◆ **ABOUT THIS EXERCISE**: Starting with the line that holds "Screen dimensions: 454x238" and stopping after the line that holds "Click the Delete trash can icon", repeat the lines below word for word, without the pictures.

◆ **INPUT DATA**:
^^^^^^^^
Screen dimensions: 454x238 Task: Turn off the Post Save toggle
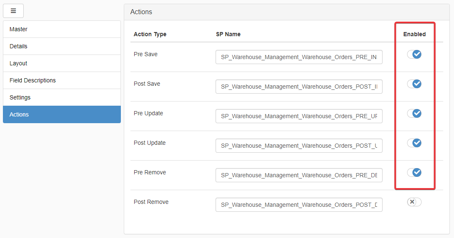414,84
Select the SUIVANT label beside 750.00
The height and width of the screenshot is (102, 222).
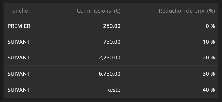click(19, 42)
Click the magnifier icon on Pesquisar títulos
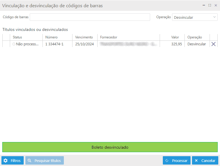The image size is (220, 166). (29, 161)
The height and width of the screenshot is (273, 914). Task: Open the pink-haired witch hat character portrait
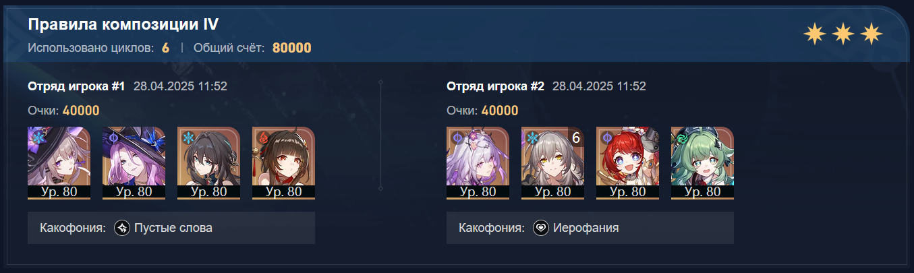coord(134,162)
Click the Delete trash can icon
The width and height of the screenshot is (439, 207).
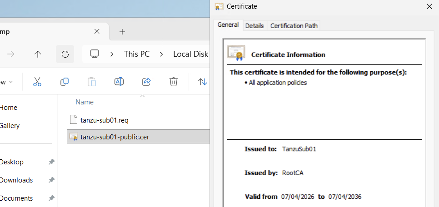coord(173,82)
^^^^^^^^
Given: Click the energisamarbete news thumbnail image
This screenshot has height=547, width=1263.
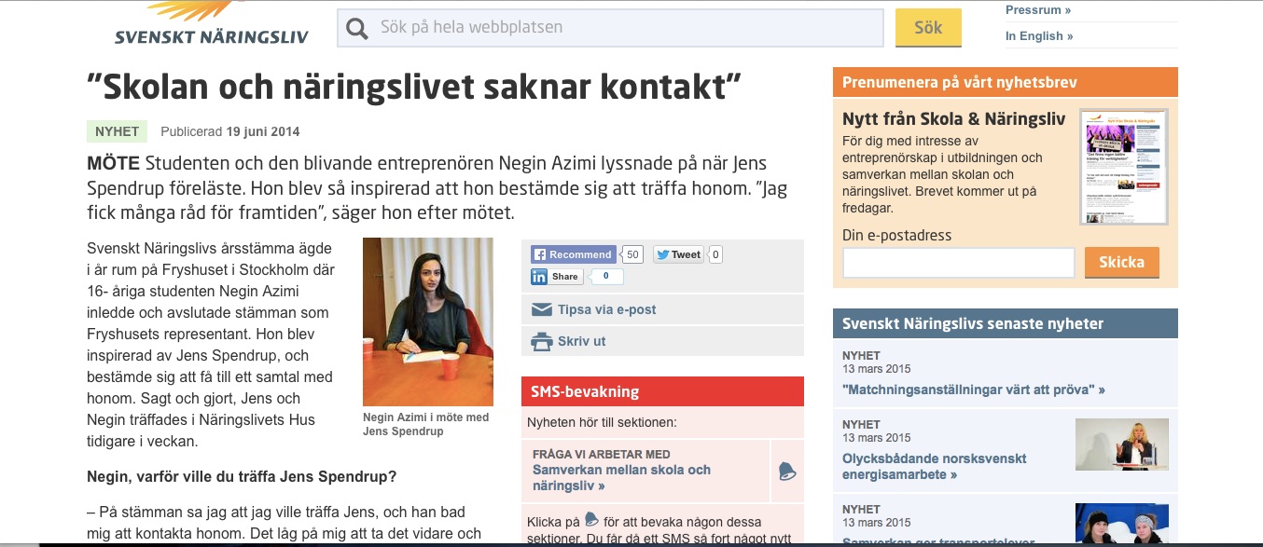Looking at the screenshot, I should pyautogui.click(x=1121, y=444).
^^^^^^^^
◆ **OUTPUT OF THE EXERCISE**:
Screen dimensions: 454x238 Task: Turn off the Post Save toggle
414,84
Select the SUIVANT label beside 750.00
The height and width of the screenshot is (102, 222).
click(19, 42)
Click the magnifier icon on Pesquisar títulos
The image size is (220, 166). (29, 161)
The height and width of the screenshot is (273, 914). Task: Open the pink-haired witch hat character portrait
coord(134,162)
Click the Delete trash can icon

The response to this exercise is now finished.